--- Start of READING TEXT ---

Quote from: weirdguy564 on September 29, 2024, 07:21:03 PM
Quote from: ForgottenF on September 29, 2024, 04:50:50 PM
Quote from: weirdguy564 on September 28, 2024, 09:59:27 PMThe big test for most games: Can you run a Star Wars campaign with it?

That is a really strange litmus test for a game system.

It is.  Actually, the full quote is that it is a universal law that all games  eventually get converted to Star Wars and Cthulhu. 



  I've also heard "No matter the system, someone will eventually use it to run D&D."

tenbones

Fortunately, SWADE does all of that beautifully.

It runs Pathfinder (and any other version of D&D fantasy) better than d20.

It runs Rifts better than native Palladium.

It runs Star Wars better than d6. Yeah I said it.


Dave 2

I'm a huge fan of Savage Worlds for anything swashbuckly to pulpy. If you could cast Erol Flynn or Harrison Ford in it, you can and should run it in Savage Worlds.

The way it gets there is by mechanically incentivizing doing things other than swinging your sword or casting a spell every round in combat. Sometimes you'll want to shake an opponent (and set up your allies at the same time), and you can do that with witty repartee, or swinging off a chandelier and landing behind them, or... anything else, really. It's the only game I know of that pulls that off.

Quote from: tenbones on September 29, 2024, 09:53:14 PMIt runs Pathfinder (and any other version of D&D fantasy) better than d20.

Quote from: Armchair Gamer on September 29, 2024, 07:41:08 PMI've also heard "No matter the system, someone will eventually use it to run D&D."

This is my least favorite use of it though. What I've seen happen is players come in from D&D, and play a fantasy SW campaign, and try to play it like D&D. And get extremely frustrated when swinging their sword or casting their spell every round doesn't work how they expect it to. And its even worse with unguided character creation, if they've scraped up the points to start with a d12 Fighting or Casting to be "good" at what they want to be good at, they're locked into failing at everything else, without even the payoff they were expecting.

Quote from: weirdguy564 on September 28, 2024, 09:59:27 PMThe point of Savage Worlds is to do it all as standalone game...

If you take it on its own terms you're supposed to turn the dials on the core rules for every campaign you run. Every game should have at least a one page setting document that lists what new setting-specific Professional Edges are available, what Edges aren't being used, what trappings are available for powers and what powers are available period, what optional rules are in play. That's using it as intended. And there is some guidance on doing that yourself, but why reinvent the wheel every time?

--- End of READING TEXT ---

▶ **GIVEN PROBLEM**
Quote the Savage Worlds forum thread above from "This is my least" to "they were expecting.".

--- Start of DATA EXTRACT ---

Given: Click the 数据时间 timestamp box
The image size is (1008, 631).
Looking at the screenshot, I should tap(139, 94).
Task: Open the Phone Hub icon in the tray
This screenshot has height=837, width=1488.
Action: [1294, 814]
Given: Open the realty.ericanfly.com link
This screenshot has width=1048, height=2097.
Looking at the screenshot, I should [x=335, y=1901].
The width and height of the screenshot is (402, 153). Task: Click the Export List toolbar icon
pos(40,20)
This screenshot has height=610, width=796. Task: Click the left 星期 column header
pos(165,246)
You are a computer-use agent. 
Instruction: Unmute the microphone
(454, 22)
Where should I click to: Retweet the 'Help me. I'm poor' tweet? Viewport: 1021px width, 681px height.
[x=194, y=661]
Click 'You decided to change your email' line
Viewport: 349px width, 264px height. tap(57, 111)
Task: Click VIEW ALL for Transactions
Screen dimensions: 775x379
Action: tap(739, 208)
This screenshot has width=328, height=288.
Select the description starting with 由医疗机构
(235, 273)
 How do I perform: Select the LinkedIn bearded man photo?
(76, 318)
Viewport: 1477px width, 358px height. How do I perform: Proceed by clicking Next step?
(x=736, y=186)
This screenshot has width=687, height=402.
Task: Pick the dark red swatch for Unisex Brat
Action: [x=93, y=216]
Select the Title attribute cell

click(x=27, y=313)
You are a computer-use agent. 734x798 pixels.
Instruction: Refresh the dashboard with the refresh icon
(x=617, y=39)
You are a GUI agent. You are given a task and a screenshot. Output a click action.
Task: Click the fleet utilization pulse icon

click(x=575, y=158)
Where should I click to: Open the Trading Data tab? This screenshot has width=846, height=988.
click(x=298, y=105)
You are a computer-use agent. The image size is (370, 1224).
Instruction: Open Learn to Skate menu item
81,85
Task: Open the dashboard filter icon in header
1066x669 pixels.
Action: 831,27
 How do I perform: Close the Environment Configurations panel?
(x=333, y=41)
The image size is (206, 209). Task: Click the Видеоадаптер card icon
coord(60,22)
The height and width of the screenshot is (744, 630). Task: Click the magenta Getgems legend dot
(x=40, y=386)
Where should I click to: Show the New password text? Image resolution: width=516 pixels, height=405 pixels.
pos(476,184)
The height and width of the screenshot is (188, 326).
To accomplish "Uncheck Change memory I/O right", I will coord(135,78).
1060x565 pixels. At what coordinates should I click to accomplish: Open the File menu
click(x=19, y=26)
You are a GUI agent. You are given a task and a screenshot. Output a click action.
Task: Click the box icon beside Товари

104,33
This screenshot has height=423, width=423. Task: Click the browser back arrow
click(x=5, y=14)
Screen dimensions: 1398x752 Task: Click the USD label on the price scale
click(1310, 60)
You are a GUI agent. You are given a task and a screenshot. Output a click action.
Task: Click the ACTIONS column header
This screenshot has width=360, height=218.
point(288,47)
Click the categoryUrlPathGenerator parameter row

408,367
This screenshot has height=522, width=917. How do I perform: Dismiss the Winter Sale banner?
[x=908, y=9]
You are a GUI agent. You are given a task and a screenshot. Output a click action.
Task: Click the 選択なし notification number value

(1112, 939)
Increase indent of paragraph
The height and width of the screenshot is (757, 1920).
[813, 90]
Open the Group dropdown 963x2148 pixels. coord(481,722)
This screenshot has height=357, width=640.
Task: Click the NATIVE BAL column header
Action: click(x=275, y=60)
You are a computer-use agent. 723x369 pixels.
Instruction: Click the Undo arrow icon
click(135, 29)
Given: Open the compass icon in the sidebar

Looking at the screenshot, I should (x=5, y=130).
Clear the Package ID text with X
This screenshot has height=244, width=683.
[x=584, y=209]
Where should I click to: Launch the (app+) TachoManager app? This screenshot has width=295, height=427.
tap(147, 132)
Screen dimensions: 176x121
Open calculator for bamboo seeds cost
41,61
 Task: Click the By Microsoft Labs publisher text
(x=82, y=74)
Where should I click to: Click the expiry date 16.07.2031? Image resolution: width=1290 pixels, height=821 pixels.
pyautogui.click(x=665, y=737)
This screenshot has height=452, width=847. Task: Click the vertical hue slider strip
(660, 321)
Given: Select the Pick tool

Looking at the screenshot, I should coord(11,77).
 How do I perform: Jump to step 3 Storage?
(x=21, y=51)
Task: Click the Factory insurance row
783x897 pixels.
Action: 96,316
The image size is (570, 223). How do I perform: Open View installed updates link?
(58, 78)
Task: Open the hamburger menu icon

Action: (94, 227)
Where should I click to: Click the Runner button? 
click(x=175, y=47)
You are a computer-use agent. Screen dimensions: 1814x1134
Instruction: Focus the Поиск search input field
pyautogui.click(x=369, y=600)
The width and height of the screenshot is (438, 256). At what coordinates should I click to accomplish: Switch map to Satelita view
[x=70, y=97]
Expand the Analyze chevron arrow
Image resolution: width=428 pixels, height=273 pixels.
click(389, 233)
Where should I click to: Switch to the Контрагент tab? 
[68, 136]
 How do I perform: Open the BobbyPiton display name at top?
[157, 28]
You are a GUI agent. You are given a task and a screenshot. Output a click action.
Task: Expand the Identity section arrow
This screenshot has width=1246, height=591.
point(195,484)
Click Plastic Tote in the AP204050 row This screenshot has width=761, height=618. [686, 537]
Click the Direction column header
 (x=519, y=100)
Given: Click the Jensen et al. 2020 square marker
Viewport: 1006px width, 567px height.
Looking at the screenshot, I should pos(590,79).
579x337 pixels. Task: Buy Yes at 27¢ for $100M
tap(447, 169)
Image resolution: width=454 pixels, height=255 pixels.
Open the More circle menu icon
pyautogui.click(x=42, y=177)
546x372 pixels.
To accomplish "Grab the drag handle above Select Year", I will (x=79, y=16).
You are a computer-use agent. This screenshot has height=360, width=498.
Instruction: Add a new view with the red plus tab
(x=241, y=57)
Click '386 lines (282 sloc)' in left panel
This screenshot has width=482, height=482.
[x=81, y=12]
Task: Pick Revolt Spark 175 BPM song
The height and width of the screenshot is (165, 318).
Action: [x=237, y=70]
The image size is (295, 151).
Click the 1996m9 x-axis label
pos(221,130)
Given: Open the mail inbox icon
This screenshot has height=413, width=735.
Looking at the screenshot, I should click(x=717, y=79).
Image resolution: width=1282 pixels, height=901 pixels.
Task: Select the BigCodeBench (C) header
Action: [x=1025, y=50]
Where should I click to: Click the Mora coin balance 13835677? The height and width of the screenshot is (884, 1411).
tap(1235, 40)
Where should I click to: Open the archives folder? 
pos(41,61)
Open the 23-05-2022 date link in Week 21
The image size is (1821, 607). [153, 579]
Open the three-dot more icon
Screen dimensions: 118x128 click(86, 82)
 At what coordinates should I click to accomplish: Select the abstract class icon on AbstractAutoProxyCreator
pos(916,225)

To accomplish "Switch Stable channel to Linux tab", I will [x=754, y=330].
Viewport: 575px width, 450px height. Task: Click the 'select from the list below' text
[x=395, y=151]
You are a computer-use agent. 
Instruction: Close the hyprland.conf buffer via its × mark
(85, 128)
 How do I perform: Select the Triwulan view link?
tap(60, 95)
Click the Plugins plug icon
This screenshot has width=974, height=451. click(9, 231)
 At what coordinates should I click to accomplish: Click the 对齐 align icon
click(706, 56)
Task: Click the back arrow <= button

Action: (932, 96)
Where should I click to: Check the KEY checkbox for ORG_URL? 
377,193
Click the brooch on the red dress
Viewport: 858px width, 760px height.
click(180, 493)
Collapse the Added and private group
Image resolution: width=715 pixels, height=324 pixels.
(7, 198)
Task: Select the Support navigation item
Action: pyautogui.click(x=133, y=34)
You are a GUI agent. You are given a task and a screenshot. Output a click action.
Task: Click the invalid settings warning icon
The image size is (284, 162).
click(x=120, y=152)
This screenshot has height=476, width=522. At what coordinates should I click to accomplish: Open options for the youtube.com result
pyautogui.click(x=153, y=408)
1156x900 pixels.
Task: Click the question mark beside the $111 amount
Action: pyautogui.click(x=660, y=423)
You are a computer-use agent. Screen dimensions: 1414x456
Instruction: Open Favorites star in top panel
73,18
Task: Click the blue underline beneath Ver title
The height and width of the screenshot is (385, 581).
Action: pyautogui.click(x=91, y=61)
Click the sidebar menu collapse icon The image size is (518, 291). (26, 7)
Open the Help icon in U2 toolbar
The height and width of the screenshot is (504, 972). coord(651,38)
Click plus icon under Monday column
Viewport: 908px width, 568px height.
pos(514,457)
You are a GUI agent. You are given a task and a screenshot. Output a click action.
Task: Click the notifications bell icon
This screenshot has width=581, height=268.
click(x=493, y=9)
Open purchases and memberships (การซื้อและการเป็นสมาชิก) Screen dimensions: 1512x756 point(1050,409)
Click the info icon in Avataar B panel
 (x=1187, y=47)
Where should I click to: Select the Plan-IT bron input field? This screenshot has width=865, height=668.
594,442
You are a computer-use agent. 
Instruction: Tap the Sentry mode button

--- End of DATA EXTRACT ---

▶ **WRITTEN REPLY**
This is my least favorite use of it though. What I've seen happen is players come in from D&D, and play a fantasy SW campaign, and try to play it like D&D. And get extremely frustrated when swinging their sword or casting their spell every round doesn't work how they expect it to. And its even worse with unguided character creation, if they've scraped up the points to start with a d12 Fighting or Casting to be "good" at what they want to be good at, they're locked into failing at everything else, without even the payoff they were expecting.